## TRECHO ORIGINAL

#####

Com a chegada de Miriam, a excêntrica Charlotte torna-se progressivamente mais perturbada – suas noites assombradas pelo som de um piano tocando a canção que Mayhew escrevera para ela e pela aparição da mão e da cabeça desincorporadas do seu falecido marido. Percebendo que Miriam e Drew estão tentando fazer com que Charlotte fique completamente louca, a fim de se apossarem de sua fortuna, Velma procura auxílio com o Mr. Willis (Cecil Kellaway), um investigador da Companhia de Seguros Lloyd’s of London, que ainda está interessado no caso Mayhew, e que visitara a víuva dele, Jewel (Mary Astor); mas Miriam mata Velma quando esta tenta remover Charlotte da mansão por motivo de segurança. Em seguida, Miriam e Drew armam um truque para Charlotte matar Drew com uma arma descarregada, e Miriam ajuda Charlotte a jogar o corpo dele em um pântano. O reaparecimento de Drew converte Charlotte em uma demente choramingona. Pensando que Charlotte está inteiramente louca, e trancada no seu quarto, Miriam e Drew vão para o jardim e comentam o que haviam feito. Quando Miriam abraça Drew, ela vê Charlotte que os havia escutado. Furiosa, ela empurra um pedra enorme do balcão, que cai sobre eles, matando-os. Mais tarde, Charlotte é levada pelas autoridades. Mr. Willis entrega-lhe um envelope da agora falecida Jewel Mayhew, contendo a confissão de Jewell do assassinato de seu marido.
A filmagem de Com a Maldade na Alma – baseado como O Que Aconteceu com Baby Jane, em um romance de Henry Farrell – começou em 1 de junho de 1964, mas foi interrompida pela doença falsa de Joan Crawford (que se internou no Cedars of Lebanon Hospital e se recusou a sair com medo de competir com Bette, particularmente depois de ter provocado a ira de sua colega naquele incidente da entrega do Oscar no ano anterior) e também porque Bette foi obrigada pela justiça a filmar cenas adicionais para Escândalo na Sociedade. Crawford atuou no filme apenas quatro dias, sendo substituída por Olivia de Havilland.

#####

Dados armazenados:
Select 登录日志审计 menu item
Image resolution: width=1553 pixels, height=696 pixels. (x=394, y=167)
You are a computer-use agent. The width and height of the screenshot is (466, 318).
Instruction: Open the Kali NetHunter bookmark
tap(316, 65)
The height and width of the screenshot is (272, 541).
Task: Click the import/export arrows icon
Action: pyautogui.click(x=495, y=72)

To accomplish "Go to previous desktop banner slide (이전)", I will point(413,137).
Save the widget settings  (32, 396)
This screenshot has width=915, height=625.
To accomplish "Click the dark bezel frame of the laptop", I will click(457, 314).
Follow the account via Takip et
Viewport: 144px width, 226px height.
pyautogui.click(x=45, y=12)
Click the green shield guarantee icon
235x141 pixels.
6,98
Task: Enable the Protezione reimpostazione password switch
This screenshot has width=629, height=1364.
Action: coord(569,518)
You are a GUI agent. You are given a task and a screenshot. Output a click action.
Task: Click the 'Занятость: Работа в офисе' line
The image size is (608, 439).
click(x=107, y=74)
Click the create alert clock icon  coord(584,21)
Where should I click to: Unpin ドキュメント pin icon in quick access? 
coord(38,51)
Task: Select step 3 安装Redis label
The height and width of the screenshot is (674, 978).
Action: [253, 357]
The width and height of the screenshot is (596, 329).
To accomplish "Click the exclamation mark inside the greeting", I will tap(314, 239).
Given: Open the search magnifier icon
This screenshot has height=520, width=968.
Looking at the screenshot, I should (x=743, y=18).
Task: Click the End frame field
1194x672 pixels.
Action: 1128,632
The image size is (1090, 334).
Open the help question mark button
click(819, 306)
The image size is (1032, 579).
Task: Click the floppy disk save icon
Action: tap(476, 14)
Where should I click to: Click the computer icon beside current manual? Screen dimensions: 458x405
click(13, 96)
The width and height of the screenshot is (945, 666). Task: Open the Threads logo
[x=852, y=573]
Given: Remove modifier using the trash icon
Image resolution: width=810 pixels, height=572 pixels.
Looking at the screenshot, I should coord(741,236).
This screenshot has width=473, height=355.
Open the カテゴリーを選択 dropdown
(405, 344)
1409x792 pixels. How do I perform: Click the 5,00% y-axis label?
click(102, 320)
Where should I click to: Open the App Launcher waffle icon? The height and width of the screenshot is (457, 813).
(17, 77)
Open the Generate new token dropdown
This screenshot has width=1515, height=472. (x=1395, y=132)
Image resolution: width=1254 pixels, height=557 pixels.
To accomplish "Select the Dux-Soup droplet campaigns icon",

#####

## PROBLEMAS PROPOSTOS
A. Responda com base no texto sobre o filme Com a Maldade na Alma:
(i) A quem Velma procura pedir auxílio?
(ii) Em que data começou a filmagem?
(iii) Quem substituiu Joan Crawford no filme?
B. Por favor, prolongue o texto sobre o filme Com a Maldade na Alma, começando logo após a última frase apresentada.
As linhas são um material à parte, sem relação com o texto sobre o filme Com a Maldade na Alma.

## PROBLEMAS RESOLVIDOS
A.
(i) Ao Mr. Willis, investigador da Companhia de Seguros Lloyd's of London.
(ii) Em 1 de junho de 1964.
(iii) Olivia de Havilland.

B.
Alguns críticos e o próprio diretor, Robert Aldrich, acharam que a interpretação de Bette em Com a Maldade na Alma foi melhor do que em O Que Aconteceu com Babe Jane. A razão de Aldrich foi simplesmente técnica: o seu uso de múltiplas câmeras sobre Charlotte, permitindo captar todas as reações da atriz. Bette gostou de trabalhar com Aldrich novamente, porém não apreciou certos aspectos da sua segunda colaboração: “Ele tinha algumas faltas de gôsto estranhas. Acho que a cena em que a cabeça salta pela escada abaixo foi demais. Baby Jane tinha algumas cenas chocantes, e era altamente dramático, mas nenhuma cabeça pulando pela escada”.
Considerada uma das maiores atrizes da América, Bette Davis ficou inicialmente hesitante em aderir à televisão mas, apesar de suas restrições, eventualmente aderiu à telinha e, por mais de meio século, aceitou papéis grandes e pequenos, estrelou ou coadjuvou outros atores, participou de teleteatros, telefilmes, seriados e minisséries, espetáculos de variedades, game shows, cerimônias de gala e de homenagem, e programas de entrevistas. Ela foi quatro vêzes indicada para o Emmy, tendo conquistado o prêmio em 1979 por sua atuação no telefilme Difícil Reencontro / Strangers: The Story of a Mother and Daughter, ao lado e Gena Rowlands.
Em 1977, Bette foi a primeira atriz a ser honrada com o Lifetime Achievement Award, anteriormente concedido somente a John Ford, James Cagney, Orson Welles e William Wyler. Ela continuou trabalhando até a sua morte no dia 6 de outubro de 1989 em Neuilly-sur-Seine na França. Seu epitáfio: “She did it the hard way”.